_PROBLEM TO WORK ON:_ Using the records that follow, work out the number of lines with the word "will" in them; reply with that number only.

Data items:

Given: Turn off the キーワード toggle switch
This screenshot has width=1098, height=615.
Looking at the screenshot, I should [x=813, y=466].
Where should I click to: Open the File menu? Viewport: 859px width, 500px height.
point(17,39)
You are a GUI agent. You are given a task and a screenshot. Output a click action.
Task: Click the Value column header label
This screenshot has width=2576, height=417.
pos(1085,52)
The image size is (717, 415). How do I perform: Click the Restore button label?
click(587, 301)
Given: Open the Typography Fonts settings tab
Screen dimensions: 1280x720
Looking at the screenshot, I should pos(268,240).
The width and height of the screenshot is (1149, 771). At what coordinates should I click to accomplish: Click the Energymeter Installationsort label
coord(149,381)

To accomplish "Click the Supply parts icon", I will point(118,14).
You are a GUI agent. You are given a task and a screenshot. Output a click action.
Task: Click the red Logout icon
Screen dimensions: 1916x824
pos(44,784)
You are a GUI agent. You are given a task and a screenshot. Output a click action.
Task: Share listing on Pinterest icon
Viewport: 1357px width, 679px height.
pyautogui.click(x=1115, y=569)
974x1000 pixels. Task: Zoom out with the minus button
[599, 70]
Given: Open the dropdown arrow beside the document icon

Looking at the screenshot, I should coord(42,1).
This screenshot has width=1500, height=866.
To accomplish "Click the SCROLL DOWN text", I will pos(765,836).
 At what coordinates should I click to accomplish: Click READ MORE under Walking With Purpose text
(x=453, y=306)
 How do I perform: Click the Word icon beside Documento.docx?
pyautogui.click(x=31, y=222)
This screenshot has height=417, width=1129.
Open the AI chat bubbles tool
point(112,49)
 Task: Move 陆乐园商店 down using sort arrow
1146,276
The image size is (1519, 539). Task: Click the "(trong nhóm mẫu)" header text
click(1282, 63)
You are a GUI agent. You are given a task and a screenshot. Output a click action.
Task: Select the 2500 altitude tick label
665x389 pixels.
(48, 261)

_ANSWER TO THIS TASK:_ 2